EXTRAIT:
Le blocage comme méthode de grève active

Contrairement à ceux et celles qui travaillent déjà, les lycéens et étudiants, de par leur statut, ne peuvent pas arrêter la production de richesses ou le transport des marchandises. Si tous les étudiants et lycéens du pays se mettaient simplement en grève en cessant d’aller en cours, on voit bien que cela n’aurait que peu d’impact sur le gouvernement ou sur les patrons. C’est pourquoi pour les facs et les lycées, la grève est nécessairement une grève active. C’est dans ce cadre que se pose la question du blocage et de l’occupation qui sont désormais des traditions ancrées dans le mouvement de la jeunesse scolarisée. Bloquer la fac ou le lycée, c’est rendre possible la grève, en permettant à chacun de ne pas subir les pressions des professeurs, des notes et des partiels et en rendant possible l’organisation concrète de la mobilisation.

DONNÉES AFFICHÉES:
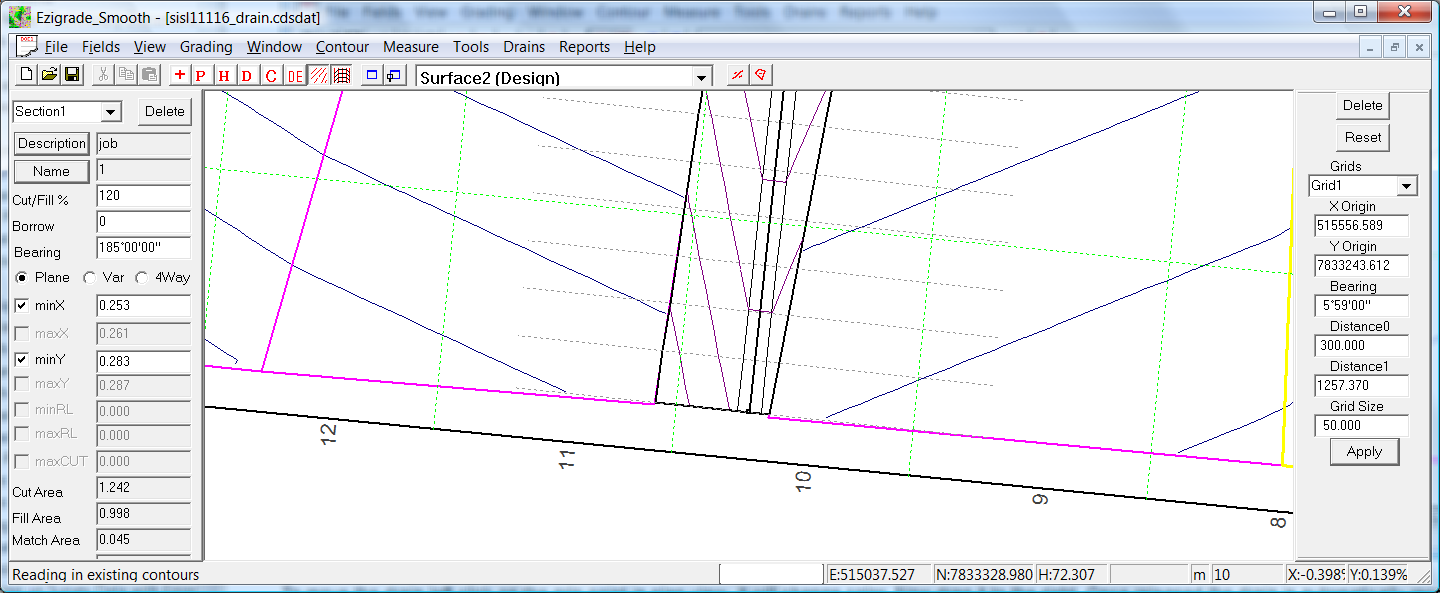Select the red H toolbar icon

[x=224, y=76]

CONSIGNE:
Répondez aux questions suivantes sur l'extrait consacré au blocage comme méthode de grève :
1. Qu'est-ce que les lycéens et étudiants ne peuvent pas arrêter, de par leur statut ?
2. Quel type de grève est nécessairement menée dans les facs et les lycées ?
3. Quelles pressions le blocage permet-il à chacun de ne pas subir ?
Répondez en vous appuyant uniquement sur l'extrait.

CORRIGÉ DÉTAILLÉ:
1. Ils ne peuvent pas arrêter la production de richesses ou le transport des marchandises.
2. Il s'agit nécessairement d'une grève active.
3. Il s'agit des pressions des professeurs, des notes et des partiels.